**Work to be completed**
Provide again, from the entries below, every line from the one containing "Given: Click the XS" through the one containing "Click 'Метатег отсутствует'", exactly as written, and no other line.

**Supplied data**
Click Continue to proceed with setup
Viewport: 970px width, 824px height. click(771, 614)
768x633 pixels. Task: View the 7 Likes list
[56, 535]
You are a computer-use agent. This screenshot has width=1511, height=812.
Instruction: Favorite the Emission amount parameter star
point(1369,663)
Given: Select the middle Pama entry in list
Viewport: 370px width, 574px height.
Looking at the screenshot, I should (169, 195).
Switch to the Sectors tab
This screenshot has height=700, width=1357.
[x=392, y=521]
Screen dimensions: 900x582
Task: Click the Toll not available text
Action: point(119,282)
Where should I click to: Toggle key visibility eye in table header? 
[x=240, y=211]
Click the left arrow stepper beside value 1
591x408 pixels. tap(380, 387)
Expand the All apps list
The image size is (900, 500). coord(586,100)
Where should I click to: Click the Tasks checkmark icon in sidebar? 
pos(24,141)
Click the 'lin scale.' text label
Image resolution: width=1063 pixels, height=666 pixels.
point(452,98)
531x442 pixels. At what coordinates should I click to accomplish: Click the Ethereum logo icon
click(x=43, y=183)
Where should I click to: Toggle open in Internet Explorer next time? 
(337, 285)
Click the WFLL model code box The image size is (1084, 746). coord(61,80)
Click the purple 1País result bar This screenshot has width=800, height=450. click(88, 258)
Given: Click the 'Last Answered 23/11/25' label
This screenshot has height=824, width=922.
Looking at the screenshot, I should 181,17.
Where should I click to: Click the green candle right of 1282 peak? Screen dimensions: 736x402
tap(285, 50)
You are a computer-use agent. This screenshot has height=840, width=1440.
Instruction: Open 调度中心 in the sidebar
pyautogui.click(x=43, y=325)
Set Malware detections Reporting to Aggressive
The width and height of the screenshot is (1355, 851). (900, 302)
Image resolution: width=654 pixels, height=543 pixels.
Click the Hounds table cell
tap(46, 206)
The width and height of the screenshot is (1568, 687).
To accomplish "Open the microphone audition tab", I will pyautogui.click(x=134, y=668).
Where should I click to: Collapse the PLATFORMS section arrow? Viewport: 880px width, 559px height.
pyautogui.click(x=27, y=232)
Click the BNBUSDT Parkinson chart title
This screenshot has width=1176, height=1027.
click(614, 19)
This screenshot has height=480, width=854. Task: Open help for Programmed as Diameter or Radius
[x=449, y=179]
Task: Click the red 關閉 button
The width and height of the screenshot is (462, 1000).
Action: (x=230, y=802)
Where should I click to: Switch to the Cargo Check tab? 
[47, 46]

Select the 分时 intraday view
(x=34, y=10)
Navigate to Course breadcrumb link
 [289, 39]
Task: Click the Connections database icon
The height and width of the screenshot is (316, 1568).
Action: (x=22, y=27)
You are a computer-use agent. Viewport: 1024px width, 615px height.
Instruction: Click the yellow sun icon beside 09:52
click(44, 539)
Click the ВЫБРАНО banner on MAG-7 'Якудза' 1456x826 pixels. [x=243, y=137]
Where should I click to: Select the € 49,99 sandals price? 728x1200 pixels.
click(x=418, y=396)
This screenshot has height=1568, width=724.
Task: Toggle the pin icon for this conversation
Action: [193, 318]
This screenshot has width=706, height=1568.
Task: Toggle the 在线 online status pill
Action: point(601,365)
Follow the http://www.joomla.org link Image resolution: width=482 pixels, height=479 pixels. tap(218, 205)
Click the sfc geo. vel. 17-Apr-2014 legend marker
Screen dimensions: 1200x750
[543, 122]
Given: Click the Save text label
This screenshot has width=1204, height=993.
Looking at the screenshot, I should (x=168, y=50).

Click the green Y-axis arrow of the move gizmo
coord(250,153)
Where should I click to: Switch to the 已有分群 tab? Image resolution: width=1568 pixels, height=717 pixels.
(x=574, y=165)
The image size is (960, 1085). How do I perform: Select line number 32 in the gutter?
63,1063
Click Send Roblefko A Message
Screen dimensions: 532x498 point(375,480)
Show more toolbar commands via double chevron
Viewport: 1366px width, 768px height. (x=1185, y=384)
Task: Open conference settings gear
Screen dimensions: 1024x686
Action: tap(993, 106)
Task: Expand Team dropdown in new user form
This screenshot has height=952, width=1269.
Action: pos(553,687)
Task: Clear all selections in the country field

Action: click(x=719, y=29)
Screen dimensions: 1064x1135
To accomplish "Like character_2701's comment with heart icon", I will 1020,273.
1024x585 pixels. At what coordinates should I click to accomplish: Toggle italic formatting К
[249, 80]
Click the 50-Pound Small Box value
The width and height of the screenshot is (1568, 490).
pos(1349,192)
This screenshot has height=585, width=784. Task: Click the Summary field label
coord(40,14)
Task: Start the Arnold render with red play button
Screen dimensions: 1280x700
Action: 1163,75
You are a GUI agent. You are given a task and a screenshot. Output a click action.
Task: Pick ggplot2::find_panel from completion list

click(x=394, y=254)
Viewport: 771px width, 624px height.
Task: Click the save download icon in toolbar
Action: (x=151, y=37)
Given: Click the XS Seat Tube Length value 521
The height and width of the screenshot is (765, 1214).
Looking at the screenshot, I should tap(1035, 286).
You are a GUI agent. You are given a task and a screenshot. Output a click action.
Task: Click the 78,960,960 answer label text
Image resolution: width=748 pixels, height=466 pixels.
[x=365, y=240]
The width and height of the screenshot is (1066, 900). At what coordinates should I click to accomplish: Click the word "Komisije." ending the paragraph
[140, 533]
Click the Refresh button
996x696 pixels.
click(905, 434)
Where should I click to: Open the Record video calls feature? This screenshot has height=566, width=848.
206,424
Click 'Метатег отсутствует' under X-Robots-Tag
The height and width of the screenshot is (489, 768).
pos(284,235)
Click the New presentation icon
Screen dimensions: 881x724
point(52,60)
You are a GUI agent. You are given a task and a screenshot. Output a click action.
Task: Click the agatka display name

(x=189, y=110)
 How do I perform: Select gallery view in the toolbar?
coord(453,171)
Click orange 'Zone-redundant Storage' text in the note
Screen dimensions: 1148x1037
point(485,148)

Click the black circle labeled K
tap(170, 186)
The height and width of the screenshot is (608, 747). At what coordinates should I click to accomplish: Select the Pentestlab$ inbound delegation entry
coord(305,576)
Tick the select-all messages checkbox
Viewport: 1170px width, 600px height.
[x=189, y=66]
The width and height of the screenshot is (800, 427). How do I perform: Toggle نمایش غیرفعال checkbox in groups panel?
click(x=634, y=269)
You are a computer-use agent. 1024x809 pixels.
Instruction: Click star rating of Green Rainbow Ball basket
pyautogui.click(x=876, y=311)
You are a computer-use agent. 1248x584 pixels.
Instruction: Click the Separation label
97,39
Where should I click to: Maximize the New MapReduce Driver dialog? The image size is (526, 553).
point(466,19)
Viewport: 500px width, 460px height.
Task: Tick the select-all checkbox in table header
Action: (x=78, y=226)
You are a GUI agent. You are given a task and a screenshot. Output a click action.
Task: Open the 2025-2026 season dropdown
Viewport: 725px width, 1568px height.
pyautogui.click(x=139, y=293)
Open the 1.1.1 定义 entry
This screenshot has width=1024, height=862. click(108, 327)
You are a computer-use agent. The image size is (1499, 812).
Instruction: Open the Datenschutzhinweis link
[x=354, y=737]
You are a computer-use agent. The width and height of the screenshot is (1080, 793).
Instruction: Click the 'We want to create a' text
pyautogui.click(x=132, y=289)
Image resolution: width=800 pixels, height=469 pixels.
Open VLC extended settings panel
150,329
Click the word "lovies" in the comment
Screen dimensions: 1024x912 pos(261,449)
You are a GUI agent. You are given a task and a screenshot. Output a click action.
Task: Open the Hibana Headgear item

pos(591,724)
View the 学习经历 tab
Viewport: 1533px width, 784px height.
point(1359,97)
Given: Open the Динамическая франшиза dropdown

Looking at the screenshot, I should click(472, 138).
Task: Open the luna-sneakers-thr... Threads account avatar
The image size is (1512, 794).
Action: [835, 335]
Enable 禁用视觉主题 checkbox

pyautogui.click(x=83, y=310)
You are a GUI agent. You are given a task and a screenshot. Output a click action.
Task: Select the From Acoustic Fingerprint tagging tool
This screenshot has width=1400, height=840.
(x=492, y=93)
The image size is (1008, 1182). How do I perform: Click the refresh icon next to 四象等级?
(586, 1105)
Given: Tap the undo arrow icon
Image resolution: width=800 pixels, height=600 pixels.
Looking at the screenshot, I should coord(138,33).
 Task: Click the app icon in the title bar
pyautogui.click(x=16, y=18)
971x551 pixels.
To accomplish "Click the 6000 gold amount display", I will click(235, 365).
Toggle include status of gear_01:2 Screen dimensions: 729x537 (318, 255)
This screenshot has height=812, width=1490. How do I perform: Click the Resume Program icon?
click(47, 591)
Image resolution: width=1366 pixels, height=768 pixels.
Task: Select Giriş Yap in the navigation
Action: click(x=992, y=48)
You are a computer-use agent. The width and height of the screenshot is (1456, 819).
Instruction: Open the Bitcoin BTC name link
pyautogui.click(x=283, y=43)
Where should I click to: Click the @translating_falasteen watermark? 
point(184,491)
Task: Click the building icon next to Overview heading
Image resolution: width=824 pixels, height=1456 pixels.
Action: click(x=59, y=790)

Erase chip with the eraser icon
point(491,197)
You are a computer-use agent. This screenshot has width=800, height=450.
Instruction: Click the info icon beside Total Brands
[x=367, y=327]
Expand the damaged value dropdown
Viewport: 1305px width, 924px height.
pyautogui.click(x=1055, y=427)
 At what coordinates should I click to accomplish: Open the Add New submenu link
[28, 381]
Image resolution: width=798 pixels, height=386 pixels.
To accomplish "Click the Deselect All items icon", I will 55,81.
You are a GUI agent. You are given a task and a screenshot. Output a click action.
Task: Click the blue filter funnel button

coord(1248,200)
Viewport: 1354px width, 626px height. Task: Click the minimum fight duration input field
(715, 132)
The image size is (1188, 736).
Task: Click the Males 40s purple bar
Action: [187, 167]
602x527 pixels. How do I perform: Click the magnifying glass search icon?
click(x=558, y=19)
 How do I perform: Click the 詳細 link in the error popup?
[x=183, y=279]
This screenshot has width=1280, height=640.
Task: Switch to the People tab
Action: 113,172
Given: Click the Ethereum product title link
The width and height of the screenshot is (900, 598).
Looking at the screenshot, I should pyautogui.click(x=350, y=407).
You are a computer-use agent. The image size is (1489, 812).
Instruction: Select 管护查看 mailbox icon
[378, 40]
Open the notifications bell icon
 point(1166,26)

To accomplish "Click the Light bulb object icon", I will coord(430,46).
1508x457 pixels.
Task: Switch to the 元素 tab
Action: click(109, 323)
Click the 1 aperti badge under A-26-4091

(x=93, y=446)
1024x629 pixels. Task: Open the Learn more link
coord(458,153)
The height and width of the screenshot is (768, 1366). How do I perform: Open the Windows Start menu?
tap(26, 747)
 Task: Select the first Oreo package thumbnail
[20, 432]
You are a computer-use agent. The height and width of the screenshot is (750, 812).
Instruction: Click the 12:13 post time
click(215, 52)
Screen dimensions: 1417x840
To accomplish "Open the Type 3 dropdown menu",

**Result for this exercise**
Given: Click the XS Seat Tube Length value 521
The height and width of the screenshot is (765, 1214).
Looking at the screenshot, I should tap(1035, 286).
You are a GUI agent. You are given a task and a screenshot. Output a click action.
Task: Click the 78,960,960 answer label text
Image resolution: width=748 pixels, height=466 pixels.
[x=365, y=240]
The width and height of the screenshot is (1066, 900). At what coordinates should I click to accomplish: Click the word "Komisije." ending the paragraph
[140, 533]
Click the Refresh button
996x696 pixels.
click(905, 434)
Where should I click to: Open the Record video calls feature? This screenshot has height=566, width=848.
206,424
Click 'Метатег отсутствует' under X-Robots-Tag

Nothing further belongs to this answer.